Model Parallelism: Tensor and Pipeline Parallelism Explained
When One GPU Is Not Enough
Large models do not fit on a single GPU. A 70B parameter model in float16 requires 140GB of memory. The largest consumer GPUs have 24GB; even datacenter A100s max out at 80GB. To run these models, you must split them across multiple GPUs. This is model parallelism: distributing different parts of the same model across devices.

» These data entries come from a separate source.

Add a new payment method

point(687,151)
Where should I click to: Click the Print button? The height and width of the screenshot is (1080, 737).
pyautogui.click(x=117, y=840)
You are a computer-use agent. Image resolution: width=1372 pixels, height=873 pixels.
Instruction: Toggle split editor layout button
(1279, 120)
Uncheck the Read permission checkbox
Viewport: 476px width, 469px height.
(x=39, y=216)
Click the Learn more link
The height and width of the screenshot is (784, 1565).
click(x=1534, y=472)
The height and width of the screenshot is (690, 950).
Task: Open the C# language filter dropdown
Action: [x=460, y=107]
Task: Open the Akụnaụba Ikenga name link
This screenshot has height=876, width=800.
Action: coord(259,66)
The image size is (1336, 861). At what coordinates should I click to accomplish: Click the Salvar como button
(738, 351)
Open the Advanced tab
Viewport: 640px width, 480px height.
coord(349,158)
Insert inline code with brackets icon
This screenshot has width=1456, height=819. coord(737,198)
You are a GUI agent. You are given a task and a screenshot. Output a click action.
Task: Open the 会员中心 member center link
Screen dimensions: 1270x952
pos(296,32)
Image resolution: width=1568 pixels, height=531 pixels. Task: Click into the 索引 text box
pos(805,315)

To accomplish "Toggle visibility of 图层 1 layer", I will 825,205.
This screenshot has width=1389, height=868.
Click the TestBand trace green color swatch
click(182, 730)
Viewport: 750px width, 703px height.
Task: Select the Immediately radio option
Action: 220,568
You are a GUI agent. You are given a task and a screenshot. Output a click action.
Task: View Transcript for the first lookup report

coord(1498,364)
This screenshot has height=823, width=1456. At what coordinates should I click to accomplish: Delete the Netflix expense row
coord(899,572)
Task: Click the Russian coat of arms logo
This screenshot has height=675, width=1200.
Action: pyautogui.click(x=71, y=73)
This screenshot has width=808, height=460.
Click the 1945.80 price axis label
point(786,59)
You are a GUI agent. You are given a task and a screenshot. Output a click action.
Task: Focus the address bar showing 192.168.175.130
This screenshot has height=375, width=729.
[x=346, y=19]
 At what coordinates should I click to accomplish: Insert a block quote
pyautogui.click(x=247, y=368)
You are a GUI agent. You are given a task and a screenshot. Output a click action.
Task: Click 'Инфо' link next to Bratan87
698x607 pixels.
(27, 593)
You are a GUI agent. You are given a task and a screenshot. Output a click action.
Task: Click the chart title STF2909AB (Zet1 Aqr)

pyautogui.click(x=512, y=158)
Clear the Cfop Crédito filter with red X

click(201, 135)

There are two main approaches. Tensor parallelism splits individual layers across GPUs. Each GPU holds a portion of every layer's weights and computes part of every operation. Pipeline parallelism splits the model by layers: GPU 1 has layers 1-20, GPU 2 has layers 21-40, etc. Data flows through GPUs sequentially, like an assembly line.
Tensor Parallelism
Tensor parallelism divides matrix operations across GPUs. A matrix multiply with a 4096x4096 weight matrix on 4 GPUs becomes four 1024x4096 operations. Each GPU computes its portion, then results are gathered and combined. This requires high bandwidth interconnect between GPUs (NVLink at 600GB/s, not PCIe at 64GB/s) because every layer needs communication.
The benefit is low latency: all GPUs work simultaneously on each token. The cost is communication overhead, which grows with the number of GPUs. Tensor parallelism typically scales efficiently up to 8 GPUs; beyond that, communication dominates.
Pipeline Parallelism
Pipeline parallelism assigns different layers to different GPUs. Token processing flows through the pipeline: GPU 1 computes layers 1-20, sends activations to GPU 2, which computes layers 21-40, and so on. The advantage is lower communication overhead - only activations transfer between GPUs, not gradients for every operation. The disadvantage is latency: a 4-stage pipeline adds 4x the single-stage latency for a single request.